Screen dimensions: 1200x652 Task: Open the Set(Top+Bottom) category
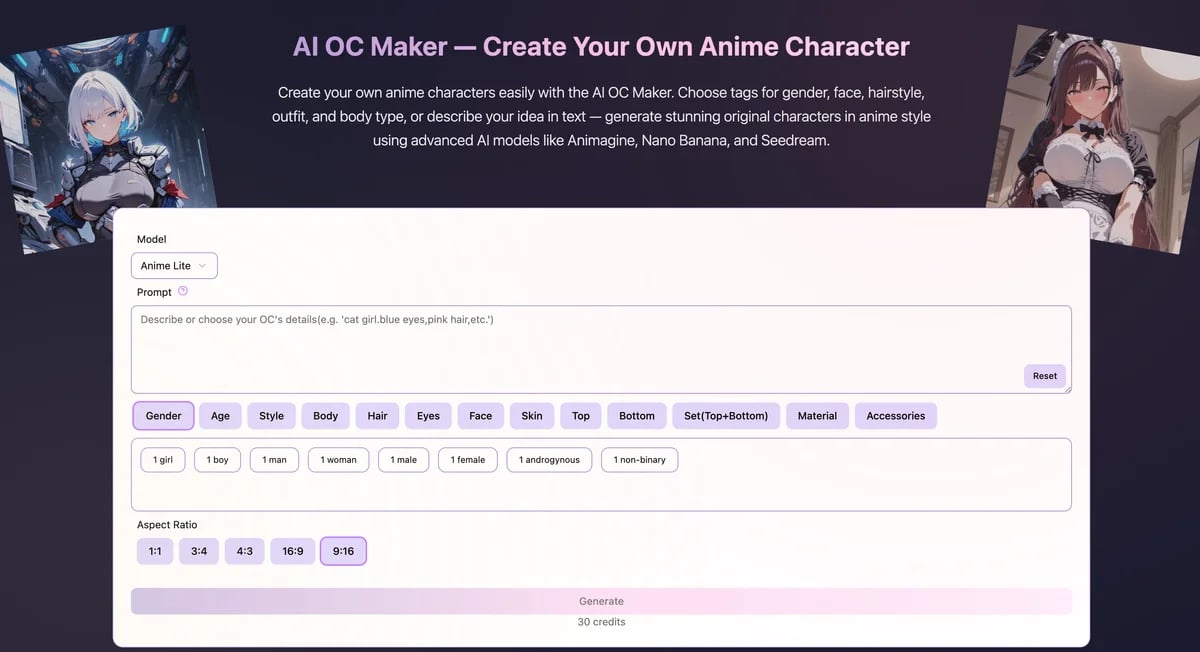point(726,415)
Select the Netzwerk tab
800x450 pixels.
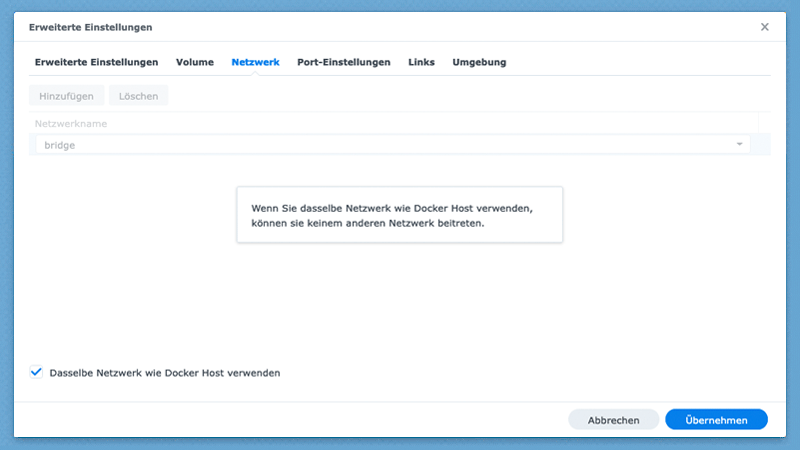[x=255, y=62]
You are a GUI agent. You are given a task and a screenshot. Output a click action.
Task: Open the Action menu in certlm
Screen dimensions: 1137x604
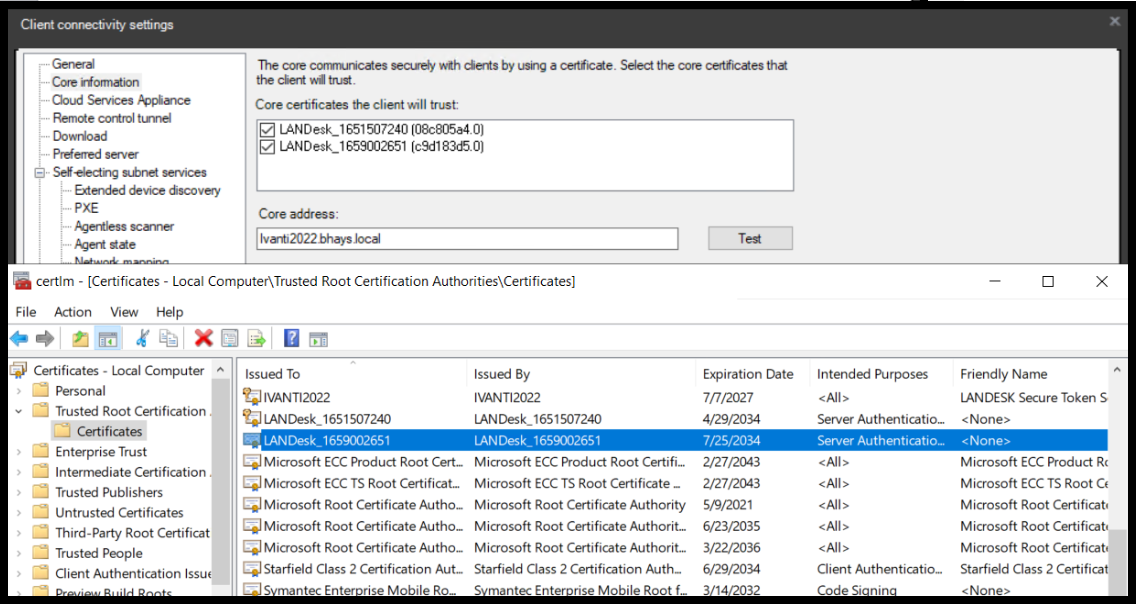click(x=72, y=311)
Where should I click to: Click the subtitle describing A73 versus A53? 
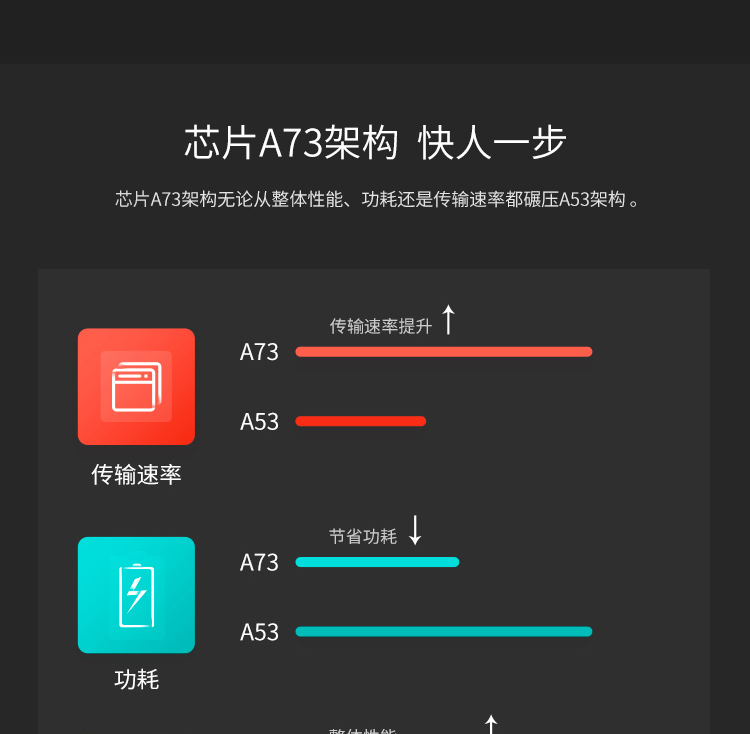click(376, 199)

+===+

▶ ACTIVITY:
Final stretch of the data: repeat exactly each line from the one containing "Select the Netzwerk tab" through the last, and omit all pictures.

▶ YOUR SOLUTION:
Select the Netzwerk tab
800x450 pixels.
[x=255, y=62]
You are a GUI agent. You are given a task and a screenshot. Output a click action.
Task: Open the Action menu in certlm
Screen dimensions: 1137x604
click(x=72, y=311)
Where should I click to: Click the subtitle describing A73 versus A53? 
click(376, 199)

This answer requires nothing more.